## Work required
Rewrite the lines of data below as a Markdown table with two columns, Row and Line, numbering each line and leaving out blank lines.

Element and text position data
===
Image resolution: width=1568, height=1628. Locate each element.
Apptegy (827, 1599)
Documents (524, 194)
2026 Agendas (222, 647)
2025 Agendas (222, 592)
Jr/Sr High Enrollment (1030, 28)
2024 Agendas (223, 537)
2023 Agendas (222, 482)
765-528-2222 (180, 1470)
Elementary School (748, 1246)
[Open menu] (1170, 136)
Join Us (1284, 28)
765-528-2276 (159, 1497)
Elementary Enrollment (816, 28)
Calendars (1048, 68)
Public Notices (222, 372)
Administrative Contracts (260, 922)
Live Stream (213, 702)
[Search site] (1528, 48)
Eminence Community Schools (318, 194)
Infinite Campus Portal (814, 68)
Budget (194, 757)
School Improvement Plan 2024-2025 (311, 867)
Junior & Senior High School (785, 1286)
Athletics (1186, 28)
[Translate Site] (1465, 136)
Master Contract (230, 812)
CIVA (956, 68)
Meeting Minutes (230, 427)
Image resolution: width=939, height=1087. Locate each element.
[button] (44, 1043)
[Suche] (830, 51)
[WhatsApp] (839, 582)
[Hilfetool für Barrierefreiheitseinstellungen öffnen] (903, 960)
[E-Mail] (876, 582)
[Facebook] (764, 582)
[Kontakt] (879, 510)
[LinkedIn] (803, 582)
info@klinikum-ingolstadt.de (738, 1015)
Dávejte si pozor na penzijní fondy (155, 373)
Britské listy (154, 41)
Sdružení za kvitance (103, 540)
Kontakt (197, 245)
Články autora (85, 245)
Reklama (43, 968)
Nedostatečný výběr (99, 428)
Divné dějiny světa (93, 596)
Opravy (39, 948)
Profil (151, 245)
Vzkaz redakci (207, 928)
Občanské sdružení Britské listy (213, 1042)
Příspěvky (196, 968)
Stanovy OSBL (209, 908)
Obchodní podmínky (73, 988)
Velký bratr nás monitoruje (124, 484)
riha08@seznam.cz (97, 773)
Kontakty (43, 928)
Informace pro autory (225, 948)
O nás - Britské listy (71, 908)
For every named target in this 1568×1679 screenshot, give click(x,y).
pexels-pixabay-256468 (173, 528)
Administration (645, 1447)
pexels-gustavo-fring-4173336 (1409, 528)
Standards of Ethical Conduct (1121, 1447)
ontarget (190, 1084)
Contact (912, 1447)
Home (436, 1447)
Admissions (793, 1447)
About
===
## Task response
| Row | Line |
|---|---|
| 1 | Image resolution: width=1568, height=1628. Locate each element. |
| 2 | Apptegy (827, 1599) |
| 3 | Documents (524, 194) |
| 4 | 2026 Agendas (222, 647) |
| 5 | 2025 Agendas (222, 592) |
| 6 | Jr/Sr High Enrollment (1030, 28) |
| 7 | 2024 Agendas (223, 537) |
| 8 | 2023 Agendas (222, 482) |
| 9 | 765-528-2222 (180, 1470) |
| 10 | Elementary School (748, 1246) |
| 11 | [Open menu] (1170, 136) |
| 12 | Join Us (1284, 28) |
| 13 | 765-528-2276 (159, 1497) |
| 14 | Elementary Enrollment (816, 28) |
| 15 | Calendars (1048, 68) |
| 16 | Public Notices (222, 372) |
| 17 | Administrative Contracts (260, 922) |
| 18 | Live Stream (213, 702) |
| 19 | [Search site] (1528, 48) |
| 20 | Eminence Community Schools (318, 194) |
| 21 | Infinite Campus Portal (814, 68) |
| 22 | Budget (194, 757) |
| 23 | School Improvement Plan 2024-2025 (311, 867) |
| 24 | Junior & Senior High School (785, 1286) |
| 25 | Athletics (1186, 28) |
| 26 | [Translate Site] (1465, 136) |
| 27 | Master Contract (230, 812) |
| 28 | CIVA (956, 68) |
| 29 | Meeting Minutes (230, 427) |
| 30 | Image resolution: width=939, height=1087. Locate each element. |
| 31 | [button] (44, 1043) |
| 32 | [Suche] (830, 51) |
| 33 | [WhatsApp] (839, 582) |
| 34 | [Hilfetool für Barrierefreiheitseinstellungen öffnen] (903, 960) |
| 35 | [E-Mail] (876, 582) |
| 36 | [Facebook] (764, 582) |
| 37 | [Kontakt] (879, 510) |
| 38 | [LinkedIn] (803, 582) |
| 39 | info@klinikum-ingolstadt.de (738, 1015) |
| 40 | Dávejte si pozor na penzijní fondy (155, 373) |
| 41 | Britské listy (154, 41) |
| 42 | Sdružení za kvitance (103, 540) |
| 43 | Kontakt (197, 245) |
| 44 | Články autora (85, 245) |
| 45 | Reklama (43, 968) |
| 46 | Nedostatečný výběr (99, 428) |
| 47 | Divné dějiny světa (93, 596) |
| 48 | Opravy (39, 948) |
| 49 | Profil (151, 245) |
| 50 | Vzkaz redakci (207, 928) |
| 51 | Občanské sdružení Britské listy (213, 1042) |
| 52 | Příspěvky (196, 968) |
| 53 | Stanovy OSBL (209, 908) |
| 54 | Obchodní podmínky (73, 988) |
| 55 | Velký bratr nás monitoruje (124, 484) |
| 56 | riha08@seznam.cz (97, 773) |
| 57 | Kontakty (43, 928) |
| 58 | Informace pro autory (225, 948) |
| 59 | O nás - Britské listy (71, 908) |
| 60 | For every named target in this 1568×1679 screenshot, give click(x,y). |
| 61 | pexels-pixabay-256468 (173, 528) |
| 62 | Administration (645, 1447) |
| 63 | pexels-gustavo-fring-4173336 (1409, 528) |
| 64 | Standards of Ethical Conduct (1121, 1447) |
| 65 | ontarget (190, 1084) |
| 66 | Contact (912, 1447) |
| 67 | Home (436, 1447) |
| 68 | Admissions (793, 1447) |
| 69 | About |